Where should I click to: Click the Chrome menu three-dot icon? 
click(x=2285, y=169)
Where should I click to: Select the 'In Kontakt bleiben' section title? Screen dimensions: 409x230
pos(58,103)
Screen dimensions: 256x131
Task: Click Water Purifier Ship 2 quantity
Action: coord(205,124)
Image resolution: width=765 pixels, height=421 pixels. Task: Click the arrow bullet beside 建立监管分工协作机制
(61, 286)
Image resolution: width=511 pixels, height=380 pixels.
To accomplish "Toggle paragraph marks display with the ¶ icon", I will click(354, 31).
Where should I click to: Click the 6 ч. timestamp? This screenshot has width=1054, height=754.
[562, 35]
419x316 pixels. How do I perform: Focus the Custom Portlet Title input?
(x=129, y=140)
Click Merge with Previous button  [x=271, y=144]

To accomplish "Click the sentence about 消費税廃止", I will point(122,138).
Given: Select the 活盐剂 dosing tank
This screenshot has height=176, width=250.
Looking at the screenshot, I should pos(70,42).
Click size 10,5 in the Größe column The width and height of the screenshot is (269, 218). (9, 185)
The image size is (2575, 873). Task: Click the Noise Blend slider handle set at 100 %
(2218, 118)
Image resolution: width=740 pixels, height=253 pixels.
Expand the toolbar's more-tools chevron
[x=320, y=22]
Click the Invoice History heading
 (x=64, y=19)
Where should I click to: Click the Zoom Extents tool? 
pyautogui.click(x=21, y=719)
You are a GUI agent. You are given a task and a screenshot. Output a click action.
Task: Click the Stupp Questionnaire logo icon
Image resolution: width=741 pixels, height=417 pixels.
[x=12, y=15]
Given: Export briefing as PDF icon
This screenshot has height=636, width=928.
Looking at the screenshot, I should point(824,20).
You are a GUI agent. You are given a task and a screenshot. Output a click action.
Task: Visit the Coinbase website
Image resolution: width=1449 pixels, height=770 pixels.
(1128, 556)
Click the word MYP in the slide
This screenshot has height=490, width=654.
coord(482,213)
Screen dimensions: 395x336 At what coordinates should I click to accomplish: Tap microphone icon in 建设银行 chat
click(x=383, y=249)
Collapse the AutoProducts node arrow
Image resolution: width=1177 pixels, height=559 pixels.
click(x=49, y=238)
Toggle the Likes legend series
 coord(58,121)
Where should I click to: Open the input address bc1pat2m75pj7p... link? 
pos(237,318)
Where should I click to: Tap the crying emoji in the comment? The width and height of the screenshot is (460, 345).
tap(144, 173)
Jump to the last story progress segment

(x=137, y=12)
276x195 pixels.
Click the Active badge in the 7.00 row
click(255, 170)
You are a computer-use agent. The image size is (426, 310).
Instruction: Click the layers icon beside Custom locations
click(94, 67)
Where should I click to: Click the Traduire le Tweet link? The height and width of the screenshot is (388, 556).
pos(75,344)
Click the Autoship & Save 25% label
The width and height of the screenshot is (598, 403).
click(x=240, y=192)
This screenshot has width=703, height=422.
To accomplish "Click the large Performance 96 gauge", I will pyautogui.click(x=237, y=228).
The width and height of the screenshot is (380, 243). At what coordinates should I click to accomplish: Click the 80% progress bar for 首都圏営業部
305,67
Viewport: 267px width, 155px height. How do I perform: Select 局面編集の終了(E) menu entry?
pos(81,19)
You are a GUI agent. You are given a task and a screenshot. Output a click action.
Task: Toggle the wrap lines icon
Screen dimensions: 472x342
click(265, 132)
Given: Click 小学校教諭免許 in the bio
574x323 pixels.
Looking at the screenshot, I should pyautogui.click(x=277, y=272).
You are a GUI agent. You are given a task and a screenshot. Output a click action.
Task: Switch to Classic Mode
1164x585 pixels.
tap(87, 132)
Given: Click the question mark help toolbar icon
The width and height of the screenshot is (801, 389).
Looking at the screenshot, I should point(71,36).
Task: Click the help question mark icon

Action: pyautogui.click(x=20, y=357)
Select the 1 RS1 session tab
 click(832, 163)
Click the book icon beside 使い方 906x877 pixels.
★ ★ ★ ★ ★
EXERCISE INSTRUCTIONS:
Retype the listing lines starting with the line containing "This screenshot has width=703, height=422." and continuing through the last line of the listing, with both ends included and nothing else added.

EXERCISE SOLUTION:
This screenshot has width=703, height=422.
To accomplish "Click the large Performance 96 gauge", I will pyautogui.click(x=237, y=228).
The width and height of the screenshot is (380, 243). At what coordinates should I click to accomplish: Click the 80% progress bar for 首都圏営業部
305,67
Viewport: 267px width, 155px height. How do I perform: Select 局面編集の終了(E) menu entry?
pos(81,19)
You are a GUI agent. You are given a task and a screenshot. Output a click action.
Task: Toggle the wrap lines icon
Screen dimensions: 472x342
click(265, 132)
Given: Click 小学校教諭免許 in the bio
574x323 pixels.
Looking at the screenshot, I should pyautogui.click(x=277, y=272).
You are a GUI agent. You are given a task and a screenshot. Output a click action.
Task: Switch to Classic Mode
1164x585 pixels.
tap(87, 132)
Given: Click the question mark help toolbar icon
The width and height of the screenshot is (801, 389).
Looking at the screenshot, I should point(71,36).
Task: Click the help question mark icon

Action: pyautogui.click(x=20, y=357)
Select the 1 RS1 session tab
 click(832, 163)
Click the book icon beside 使い方 906x877 pixels.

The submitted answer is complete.